We know, or pretend to know, why it is that on Dec. 6, 1989, Marc Lépine entered the Université de Montréal’s École Polytechnique and murdered 14 women before taking his own life. Few, though, know exactly how he did it. It is this question, thorny as it is, that filmmaker Denis Villeneuve attempts to answer in Polytechnique, the first major film to deal with what happened on that snowy, wretched day nearly 20 years ago. Filmed simultaneously in English and French, it will open across the country on Feb. 6.

The characters of Polytechnique are composites based on the women and men who died or survived on Dec. 6. It stars Karine Vanasse as Valérie, an aspiring engineer who, like her classmates, is locked in the sleepless melodrama of winter exams. Engineering is largely the domain of men, and there is a flash of institutionalized prejudice–she earns an internship only after saying she doesn’t plan on getting pregnant. Still, like her classmate Jean-François, Valérie is otherwise too distracted by her studies to pay much attention to gender politics.

It takes the demented world view of an assassin, who spits out the word “feminist” from behind his automatic weapon like it’s a curse, for her to realize what is happening. When one of the shooter’s victims says, “we aren’t feminists,” it sounds as much like the truth as a defence mechanism. “You simply don’t ask yourself if you’re a feminist anymore,” says Vanasse. “Until then, we had the luxury of not having to call ourselves feminists. One of the women who was there told me that it was the first time in her life that she had to confront her femininity head on.”

Vanasse, who co-produced the film, has wanted to commit the event to celluloid since she was 18; she was instrumental in recruiting Villeneuve, director of the well-regarded Maëlstrom and Next Floor. A full-blown Quebec vedette, Vanasse says she doesn’t know why she was so compelled by the subject. “Part of it was, I was listening to [radio and television host] Marie-France Bazzo on the anniversary, and she said how strange it was that no one had done a real piece of art on what happened.”

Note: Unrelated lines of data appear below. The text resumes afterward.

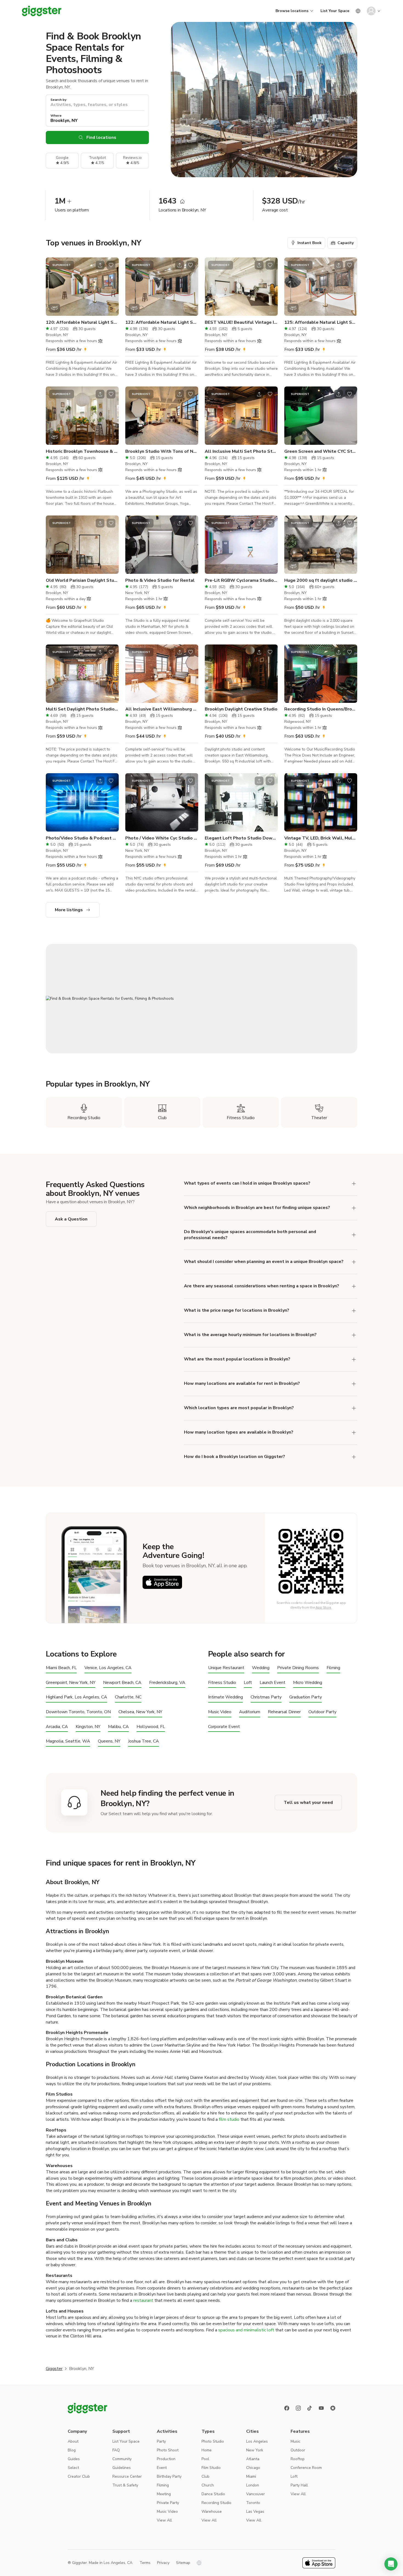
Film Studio (211, 2467)
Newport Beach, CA (122, 1683)
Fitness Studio (222, 1683)
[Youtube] (321, 2408)
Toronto (253, 2502)
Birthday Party (169, 2476)
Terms (145, 2562)
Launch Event (272, 1683)
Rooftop (298, 2459)
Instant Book (309, 242)
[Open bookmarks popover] (111, 265)
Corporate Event (224, 1727)
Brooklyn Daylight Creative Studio (241, 709)
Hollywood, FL (151, 1727)
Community (122, 2459)
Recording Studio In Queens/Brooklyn (320, 709)
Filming (333, 1668)
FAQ (116, 2450)
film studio (228, 2119)
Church (208, 2485)
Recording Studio (216, 2502)
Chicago (253, 2467)
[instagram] (298, 2408)
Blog (72, 2450)
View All (164, 2520)
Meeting (164, 2494)
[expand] (354, 1310)
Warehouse (212, 2511)
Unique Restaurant (226, 1668)
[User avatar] (371, 11)
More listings (69, 910)
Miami (251, 2476)
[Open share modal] (100, 265)
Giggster (54, 2369)
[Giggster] (41, 11)
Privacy (163, 2562)
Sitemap (183, 2562)
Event (162, 2467)
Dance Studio (213, 2494)
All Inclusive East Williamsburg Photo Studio (161, 709)
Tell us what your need (308, 1803)
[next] (111, 286)
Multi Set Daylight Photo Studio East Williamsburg (82, 709)
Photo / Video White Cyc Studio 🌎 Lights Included (161, 838)
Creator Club (79, 2476)
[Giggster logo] (87, 2408)
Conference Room (306, 2467)
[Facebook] (286, 2408)
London (252, 2485)
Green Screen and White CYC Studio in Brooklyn (320, 451)
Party (161, 2441)
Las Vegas (255, 2511)
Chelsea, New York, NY (140, 1712)
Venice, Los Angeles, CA (108, 1668)
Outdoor (298, 2450)
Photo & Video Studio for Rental (160, 580)
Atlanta (252, 2459)
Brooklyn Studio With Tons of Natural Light (161, 451)
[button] (391, 2564)
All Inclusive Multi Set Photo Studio (241, 451)
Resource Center (127, 2476)
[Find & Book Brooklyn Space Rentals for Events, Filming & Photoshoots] (201, 998)
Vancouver (255, 2494)
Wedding (260, 1668)
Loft (248, 1683)
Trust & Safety (125, 2485)
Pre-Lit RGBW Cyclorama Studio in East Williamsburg (241, 580)
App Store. (324, 1607)
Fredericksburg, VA (167, 1683)
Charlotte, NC (128, 1697)
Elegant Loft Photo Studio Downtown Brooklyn (241, 838)
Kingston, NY (88, 1727)
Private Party (168, 2502)
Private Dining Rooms (298, 1668)
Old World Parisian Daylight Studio (82, 580)
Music (295, 2441)
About (73, 2441)
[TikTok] (309, 2408)
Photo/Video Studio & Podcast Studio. (82, 838)
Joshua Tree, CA (143, 1741)
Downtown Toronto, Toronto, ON (78, 1712)
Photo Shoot (167, 2450)
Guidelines (121, 2467)
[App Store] (162, 1582)
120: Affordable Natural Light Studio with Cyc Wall (82, 322)
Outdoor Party (322, 1712)
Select (73, 2467)
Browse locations (292, 10)
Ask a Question (71, 1219)
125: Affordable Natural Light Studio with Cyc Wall (320, 322)
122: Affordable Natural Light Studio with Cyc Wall (161, 322)
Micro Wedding (307, 1683)
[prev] (53, 286)
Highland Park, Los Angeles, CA (76, 1697)
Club (205, 2476)
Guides (74, 2459)
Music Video (219, 1712)
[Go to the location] (82, 286)
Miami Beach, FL (61, 1668)
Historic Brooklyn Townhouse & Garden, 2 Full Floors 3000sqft (82, 451)
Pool (205, 2459)
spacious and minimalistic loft (245, 2330)
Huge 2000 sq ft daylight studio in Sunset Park (320, 580)
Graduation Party (305, 1697)
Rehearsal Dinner (284, 1712)
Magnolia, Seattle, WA (68, 1741)
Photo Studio (213, 2441)
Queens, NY (109, 1741)
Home (207, 2450)
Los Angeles (257, 2441)
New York (254, 2450)
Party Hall (299, 2485)
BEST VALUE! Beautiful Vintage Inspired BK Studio (241, 322)
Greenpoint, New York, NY (70, 1683)
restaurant (142, 2300)
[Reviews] (332, 2408)
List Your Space (334, 10)
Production (166, 2459)
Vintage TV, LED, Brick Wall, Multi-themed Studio (320, 838)
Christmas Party (266, 1697)
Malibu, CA (118, 1727)
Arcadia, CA (57, 1727)
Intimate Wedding (225, 1697)
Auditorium (249, 1712)
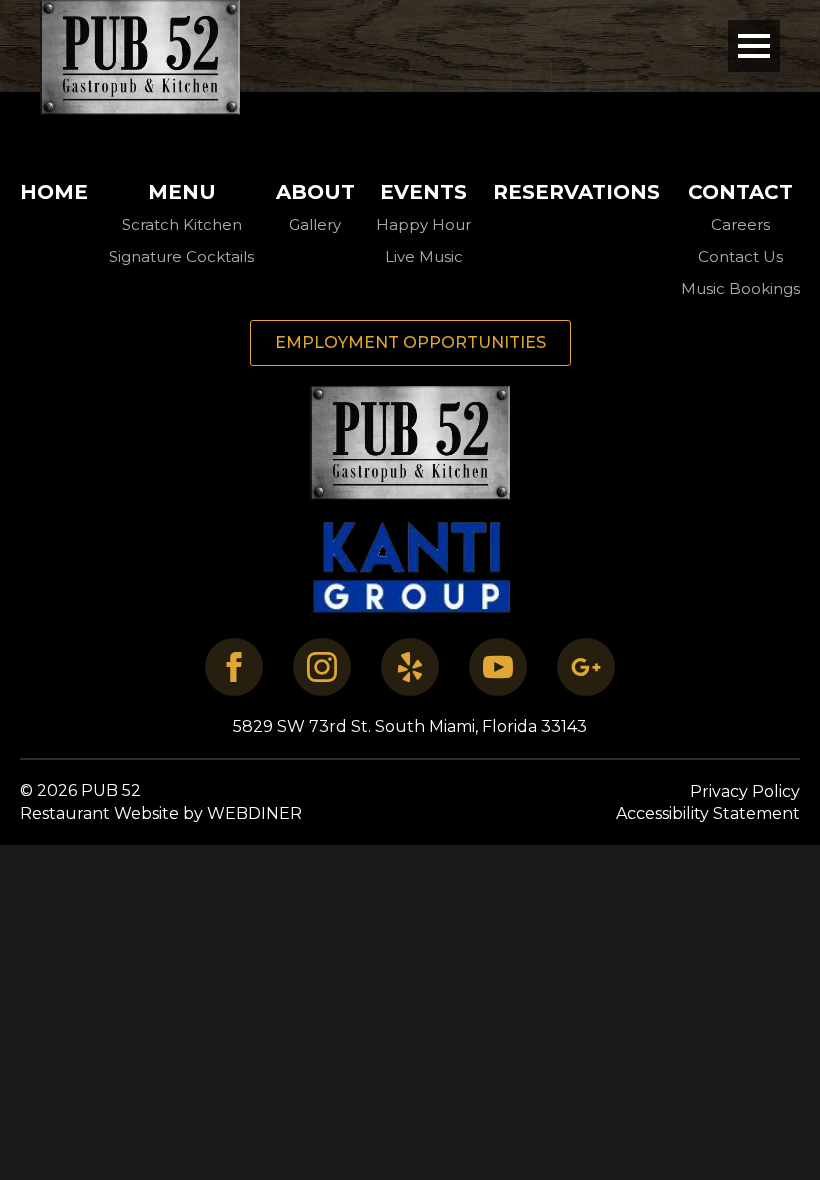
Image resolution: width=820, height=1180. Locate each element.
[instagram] (322, 667)
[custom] (410, 667)
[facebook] (234, 667)
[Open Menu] (754, 46)
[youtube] (498, 667)
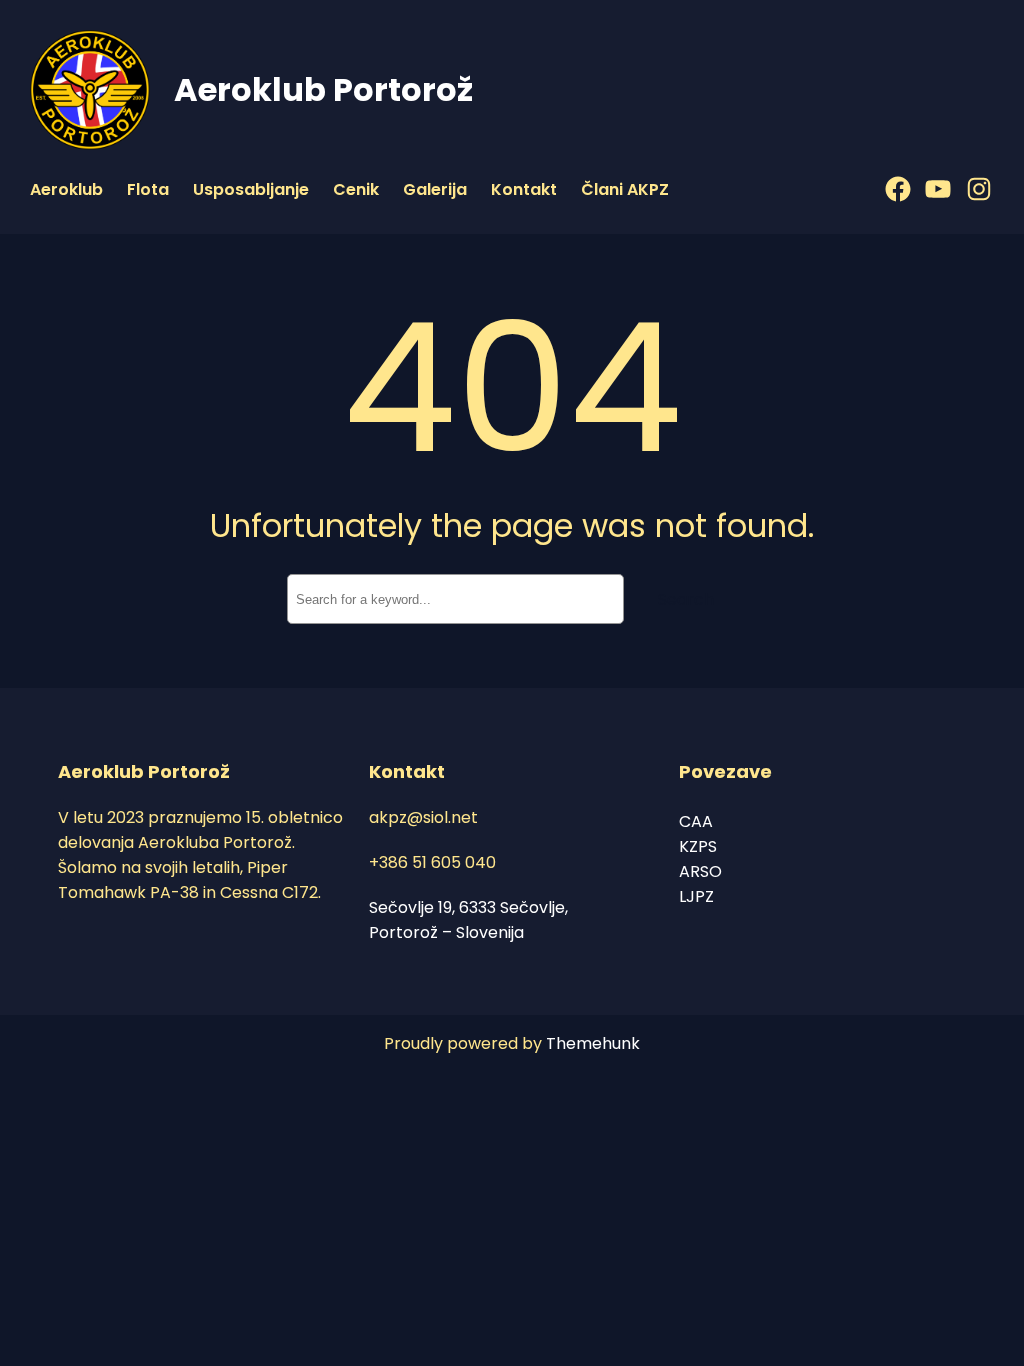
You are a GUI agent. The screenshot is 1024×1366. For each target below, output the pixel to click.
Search (686, 599)
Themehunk (593, 1043)
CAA (696, 821)
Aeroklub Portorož (323, 89)
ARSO (700, 871)
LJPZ (696, 896)
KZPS (698, 846)
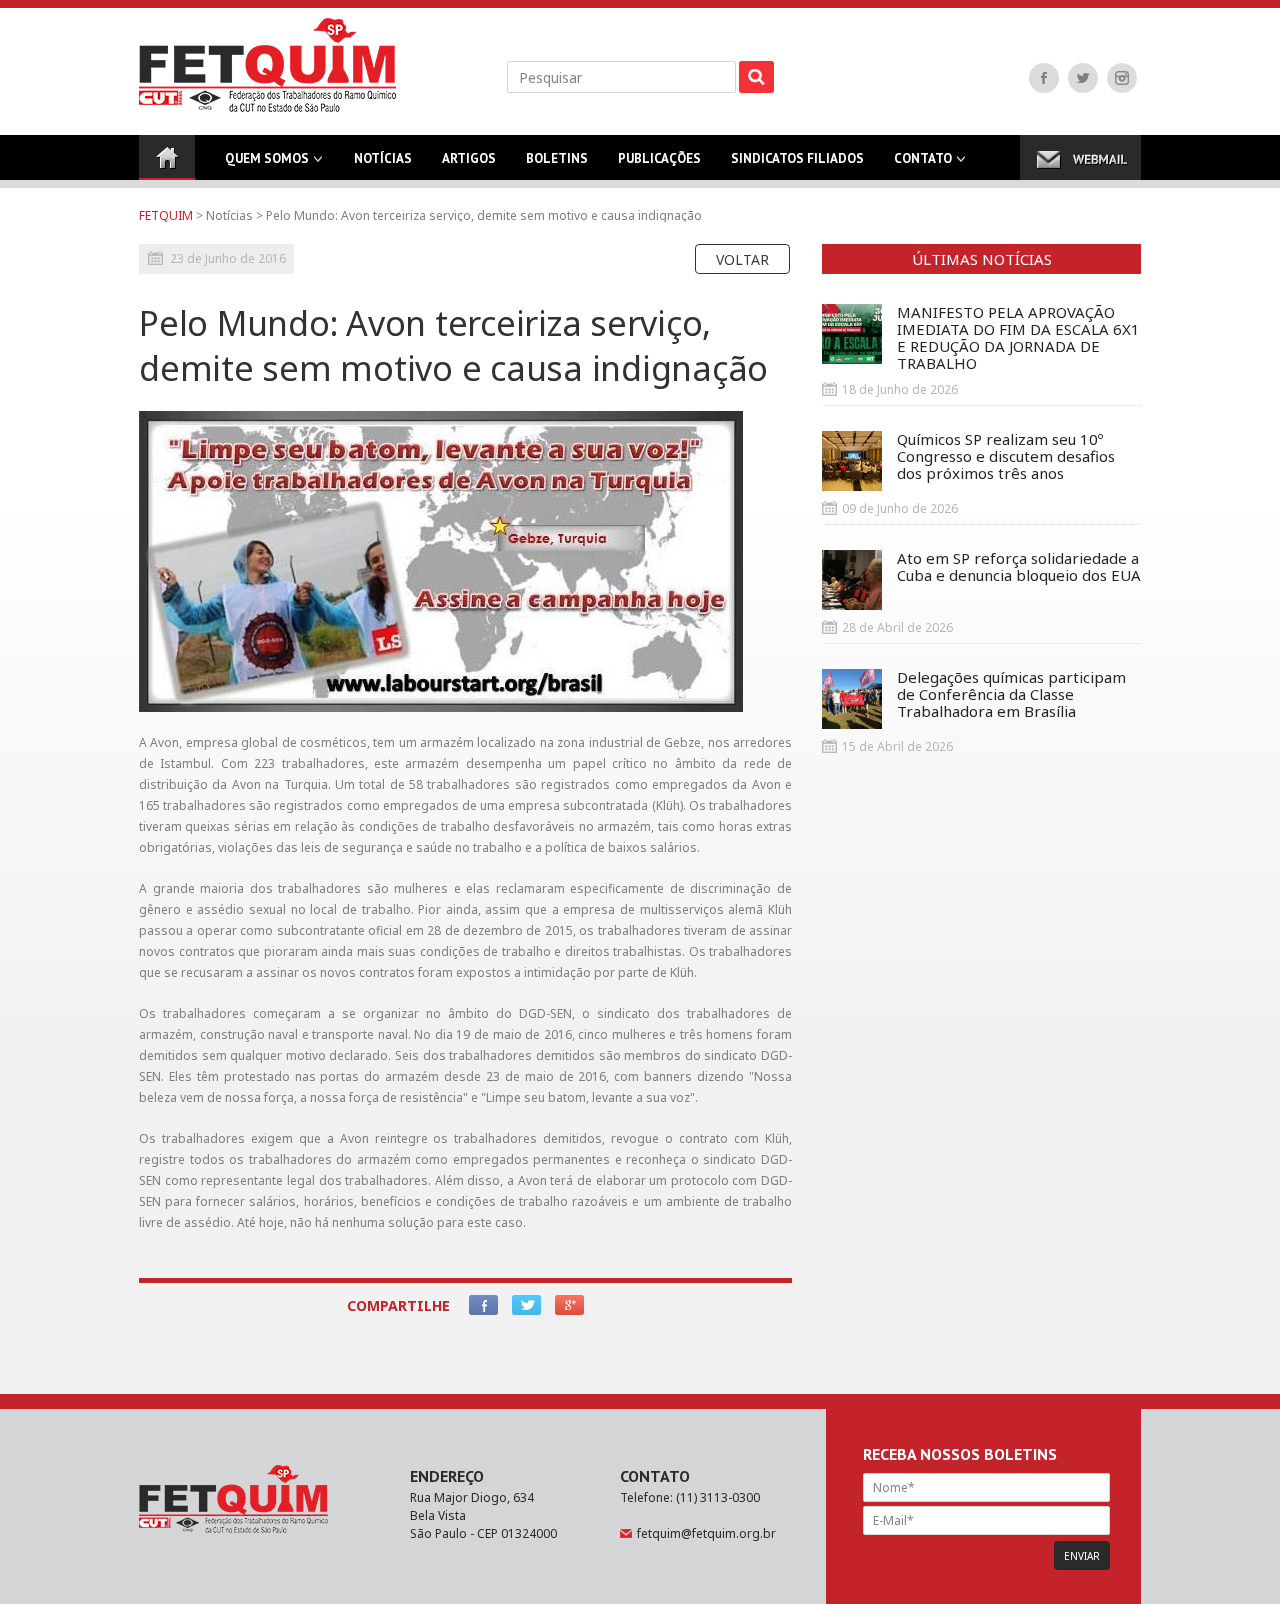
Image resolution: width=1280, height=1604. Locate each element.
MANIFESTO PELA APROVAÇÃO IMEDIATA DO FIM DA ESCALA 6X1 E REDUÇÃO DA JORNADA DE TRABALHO (1018, 338)
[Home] (167, 157)
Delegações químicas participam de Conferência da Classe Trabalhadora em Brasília (1011, 695)
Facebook (1044, 78)
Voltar (742, 259)
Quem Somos (267, 158)
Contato (923, 158)
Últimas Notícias (982, 259)
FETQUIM (166, 215)
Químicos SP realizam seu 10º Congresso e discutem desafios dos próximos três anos (1006, 457)
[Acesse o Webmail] (1080, 157)
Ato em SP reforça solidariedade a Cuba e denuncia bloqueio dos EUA (1019, 567)
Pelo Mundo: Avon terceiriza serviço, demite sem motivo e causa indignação (484, 215)
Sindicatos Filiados (797, 158)
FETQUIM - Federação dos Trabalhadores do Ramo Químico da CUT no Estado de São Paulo (267, 65)
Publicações (659, 158)
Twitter (1083, 78)
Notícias (383, 158)
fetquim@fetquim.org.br (706, 1533)
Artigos (469, 158)
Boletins (557, 158)
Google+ (569, 1305)
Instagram (1122, 78)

Visually, Polytechnique doesn’t treat its subjects nicely. Shot in black and white, it has a washed-out quality that makes Montreal seem ashen and filthy; even fresh snow looks as if it fell from the tip of a lit cigarette. L’École Polytechnique, which must be one of the ugliest buildings ever conceived, might as well be some Duplessis-era sanatorium, all painted brick and humming fluorescent lights.

The inevitable brutality is understated and, though everyone knows it’s coming, jarringly sudden. At one moment a female student is photocopying notes; the next she is wandering around aimlessly, deaf from the gunshot wound to the side of her face. The film makes no attempt at dissecting the shooter, played by Maxim Gaudette, beyond his hatred for women; there are no answers in Polytechnique, only consequences. “You can’t explain Marc Lépine,” Vanasse says. “You can have theories, but it’s only through his actions and his evident sense of isolation that we can understand him.”

The film also takes pains to acknowledge Lépine’s lesser-known victims: those who lived to grieve what they saw. After failing to save the life of one female student, Jean-François kills himself, unable to cope with the thoughts in his head. This is a nod to Sarto Blais, a Polytechnique student who hung himself several months after the tragedy. His parents followed suit.

Vanasse, who consulted most of the victims’ families before and during production, says she is prepared for the inevitable charges of exploitation during the promotion of the film. Canada is not America; grief isn’t so easily projected onto the screen. “I’m not sure why we wait,” she says. “It was our first mass shooting. Maybe it’s a question of guilt.”